Nick Wheeler stopped Angus and me outside the Donut Hole, across the street from the Court of Common Pleas.

“I need help,” said Nick.

“What’s the problem?” said Angus.

“I’m trapped in a bad case that keeps getting worse, and I want out,” said Nick. “I agreed to help Mike and Ellen Pollock try a patent infringement suit. It may be worth as much as $150 million or $200 million—it’s a contingent fee case—but the way the Pollocks are approaching it, they’ll be lucky to get anything.”

“Doesn’t sound like the Pollock twins to me,” said Angus. “They’re supposed to be good lawyers.”

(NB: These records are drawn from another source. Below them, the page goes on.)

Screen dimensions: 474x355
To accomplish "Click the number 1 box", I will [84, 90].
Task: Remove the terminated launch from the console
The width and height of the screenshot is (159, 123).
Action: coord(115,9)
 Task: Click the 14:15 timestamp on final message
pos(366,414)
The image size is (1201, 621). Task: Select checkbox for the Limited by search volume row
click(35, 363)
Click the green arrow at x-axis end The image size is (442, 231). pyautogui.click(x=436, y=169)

“That’s what I thought when I agreed to work with them,” said Nick. “But they’re patent lawyers, not trial lawyers. They’ve never had a big damages case before, and they want me to help them out with the entire trial.”

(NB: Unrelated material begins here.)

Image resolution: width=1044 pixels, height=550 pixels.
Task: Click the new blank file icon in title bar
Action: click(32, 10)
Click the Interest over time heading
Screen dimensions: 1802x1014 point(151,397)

“What are they doing that’s hurting the case?”

“All sorts of things,” said Nick. “Big and little.

“For example, I’ve explained again and again that the most important key to getting big damages is proving big fault. There is a lot of evidence that the defendant deliberately stole their client’s idea and then created an elaborate cover-up to try to hide what it did.

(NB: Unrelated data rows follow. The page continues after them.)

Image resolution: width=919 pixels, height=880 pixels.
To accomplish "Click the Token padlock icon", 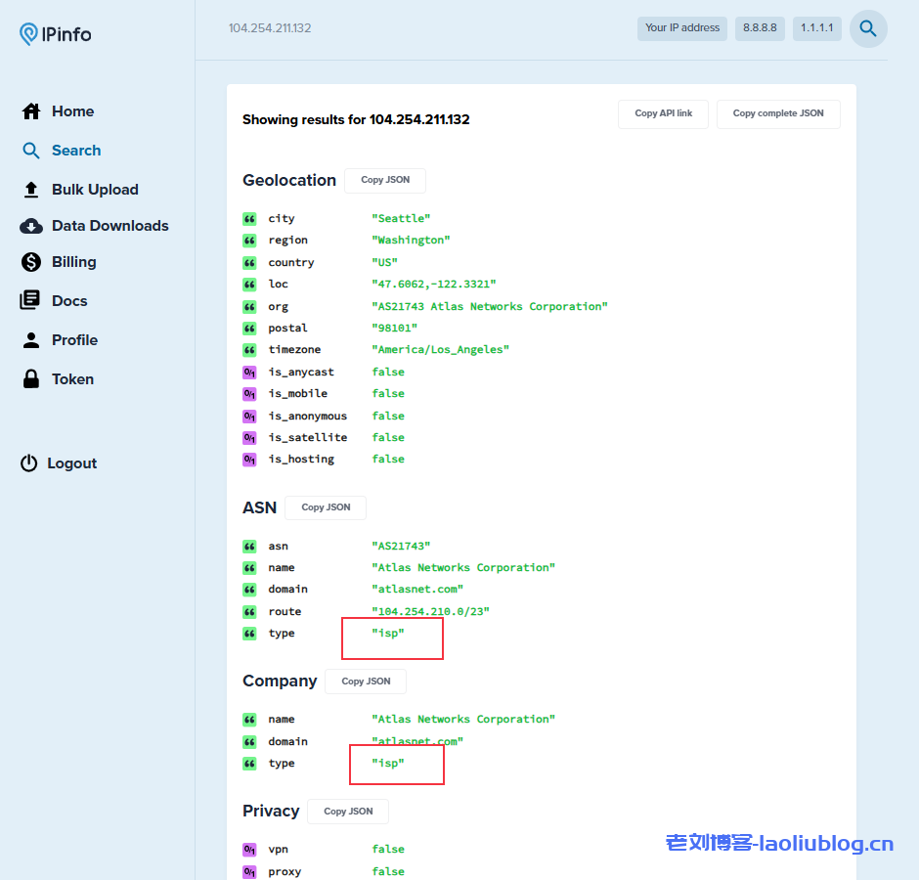I will pos(31,379).
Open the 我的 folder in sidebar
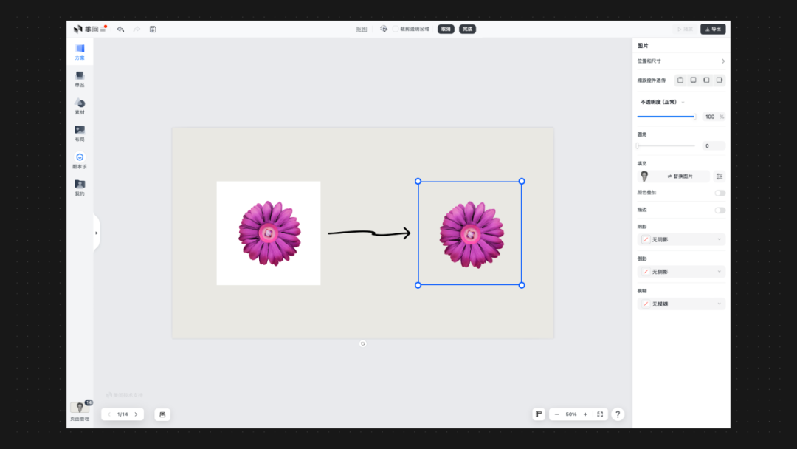797x449 pixels. click(80, 187)
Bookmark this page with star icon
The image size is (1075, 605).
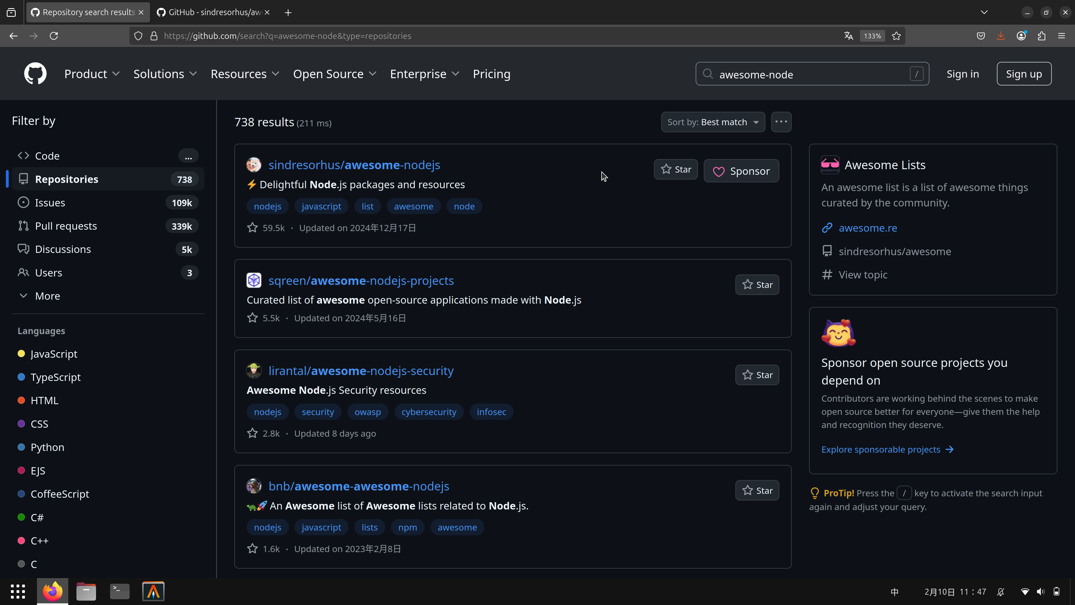coord(896,36)
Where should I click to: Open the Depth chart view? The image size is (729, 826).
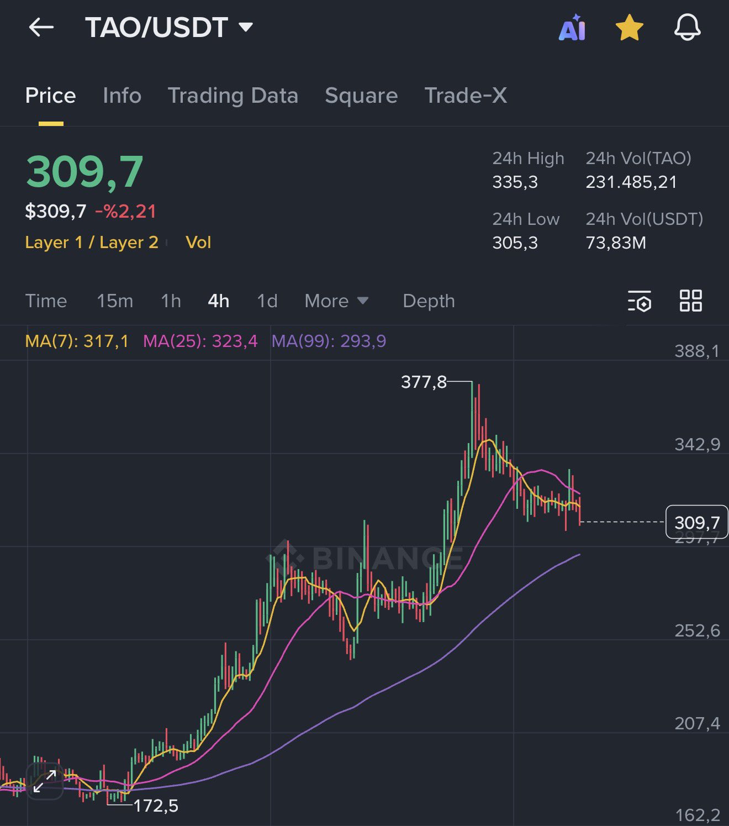429,301
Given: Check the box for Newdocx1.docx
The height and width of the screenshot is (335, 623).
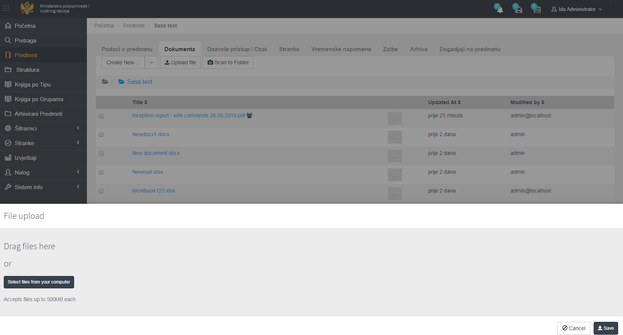Looking at the screenshot, I should (101, 135).
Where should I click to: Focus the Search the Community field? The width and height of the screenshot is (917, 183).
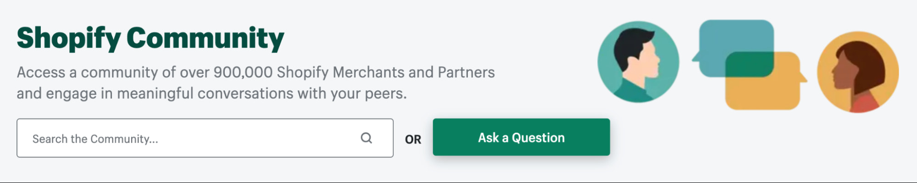pos(193,138)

“But Mike and Ellen are ignoring all that. They say the chronology of events establishes everything they need. And it may, for the purpose of getting past a motion for a directed verdict. But you don’t win a lawsuit by putting on the most minimal case the law requires. The Pollocks don’t seem to appreciate the persuasive power of showing their opponent’s skullduggery. There’s a great story in this case that they’re just throwing away.”

Angus nodded.

“Then there’s the problem of how to meet the defendant’s arguments,” said Nick. “They don’t see the danger lurking in the other side of the case. Whatever the problem, they always think the best answer is in some little bit of circumstantial evidence or maybe just a superficial quip—as if a trial were a contest of verbal agility, like a high school debate, instead of society’s moral arena where right grapples with wrong.”

I liked that, so I wrote it down. Nick continued.

“Next is the way they look at their client. They can’t conceive that anyone would disbelieve a thing their client says. They think he’s the most credible witness they’ve ever seen. But the truth is, the defendant’s CEO is pleasant, intelligent and articulate. Unless you listen very critically to what she says, she makes a better impression than the plaintiff does.

“The problem is, Mike and Ellen so thoroughly believe in their case that they’re unable to step back for an objective look at their weaknesses or the other side’s strengths. Trial is six weeks away, and they’re not remotely ready to do what’s necessary to win.”